The Ruhui Rahayu is WOW Borneo’s newest and smallest boat – comprising of one bedroom and a large front-faced seating deck that also doubles as a second sleeping area at night. Like most boats, it makes good use of its space, with benches, tables and lounging areas all doubling up and folding away when necessary. Even the bathroom, although basic, was not bad for Indonesian standards, with a little shower, flushing toilet and sink. It was a good size for four, well-accustomed adults, with plenty of space for napping, reading, eating and drinking the day away as you watch the jungle glide by.

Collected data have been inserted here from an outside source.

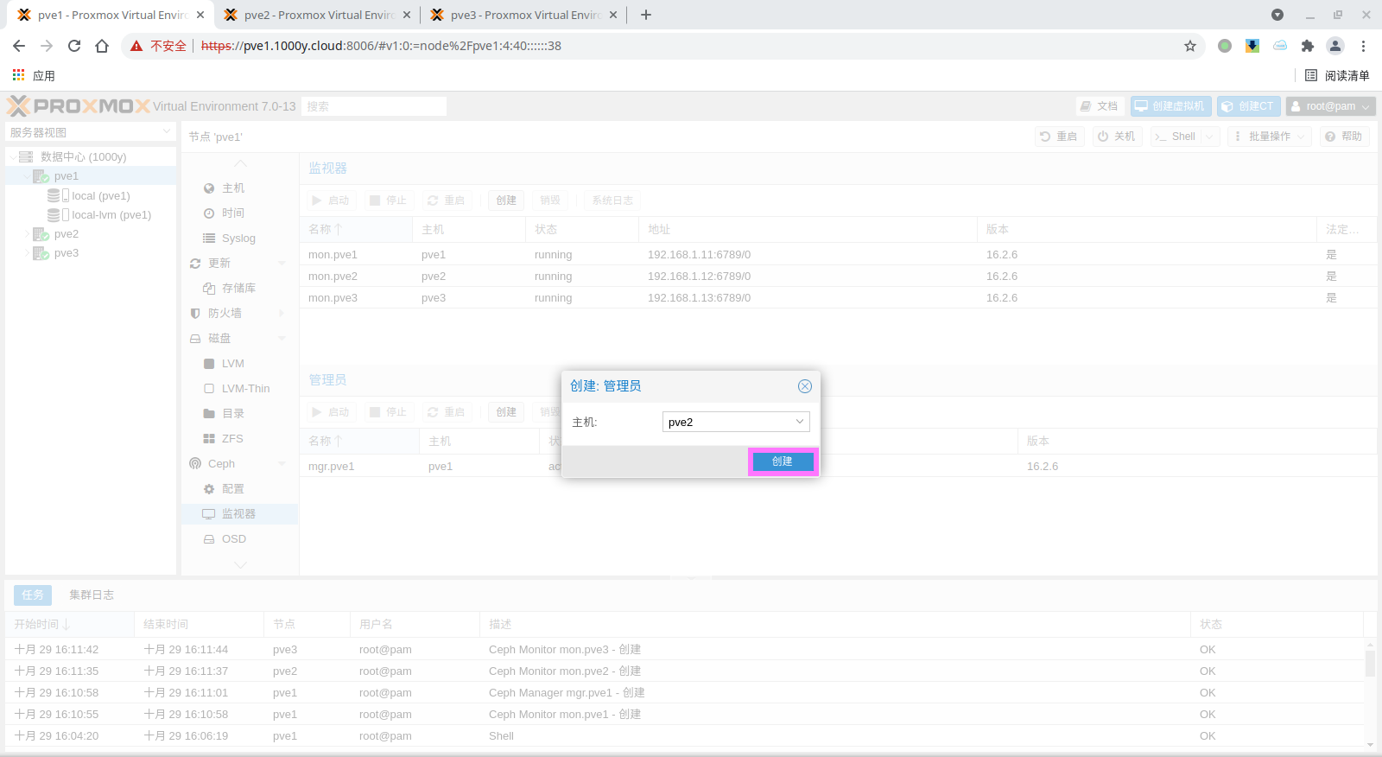Close the pve3 browser tab
Screen dimensions: 1382x757
(x=613, y=15)

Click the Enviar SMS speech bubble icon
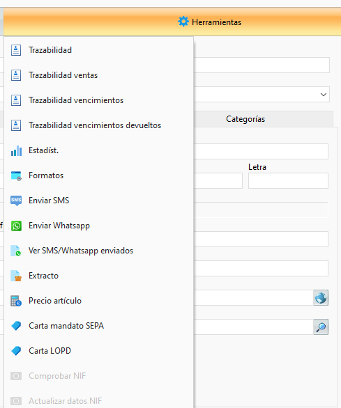click(x=16, y=201)
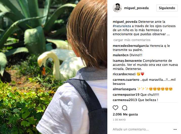Focus the Añade un comentario field
Screen dimensions: 181x134
142,129
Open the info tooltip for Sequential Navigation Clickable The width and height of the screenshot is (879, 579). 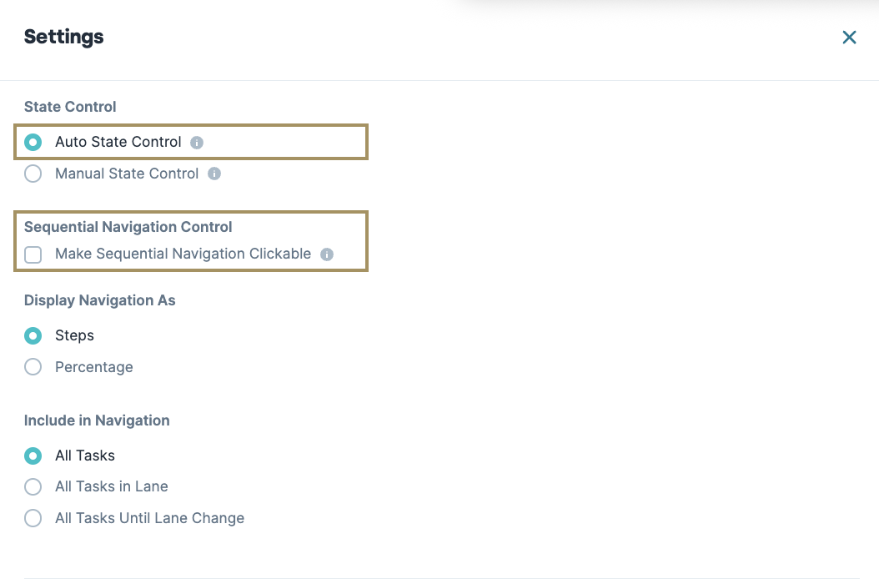pos(326,254)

After settling in on board and introducing ourselves to our crew of four, we were promptly served a hearty breakfast of pancakes, fried banana and scrambled eggs as we kicked off our journey. The day was then dedicated to getting to our main destination, the Borneo Orangutan Survival Foundation in Kahayan, which incidentally is less than 50km away from Palang Karaya if time is of the essence and you’re not in the mood to get nautical. As the sun started to dip, we were picked up by a smaller motorised canoe, which took us off down a smaller side river for some monkey spotting.
Night-time set in, and we were transferred back to the Ruhui Rahayu for dinner, a combination of rice, noodles, vegies, fish and prawns (did I mention I put on 2kg on this trip?). We had bought along some beers – of course – and sat playing cards and listening to the sounds of the jungle around us. After four months living in Jakarta, I can’t tell you what a welcome difference this was. Before tucking in, our bed was constructed by the crew on the bow of the boat, complete with clean sheets and a mosquito net. Basic, but comfy enough.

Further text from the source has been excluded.